Data —
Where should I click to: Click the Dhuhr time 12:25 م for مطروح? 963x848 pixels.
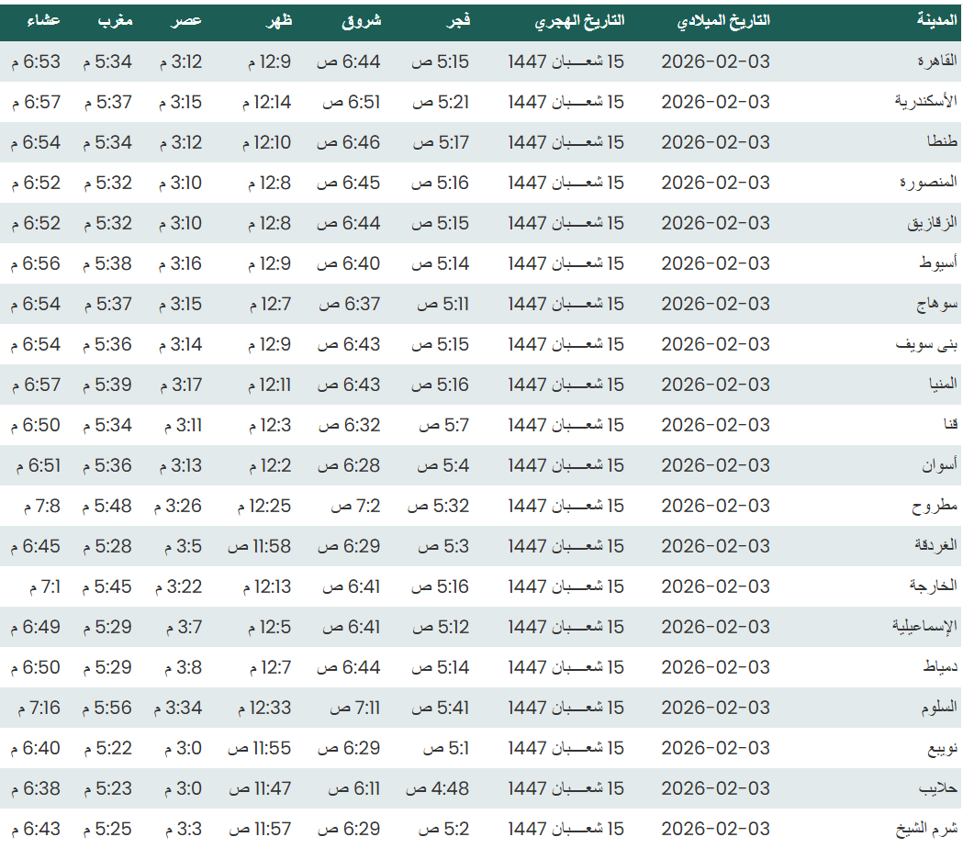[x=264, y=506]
* * *
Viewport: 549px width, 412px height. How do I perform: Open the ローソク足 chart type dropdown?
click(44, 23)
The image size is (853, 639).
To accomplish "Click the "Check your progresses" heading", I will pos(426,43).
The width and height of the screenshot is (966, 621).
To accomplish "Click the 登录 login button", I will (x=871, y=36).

Task details — Determine how many lines in the listing above contain "will", giving the number and no other words.

The completed task — 2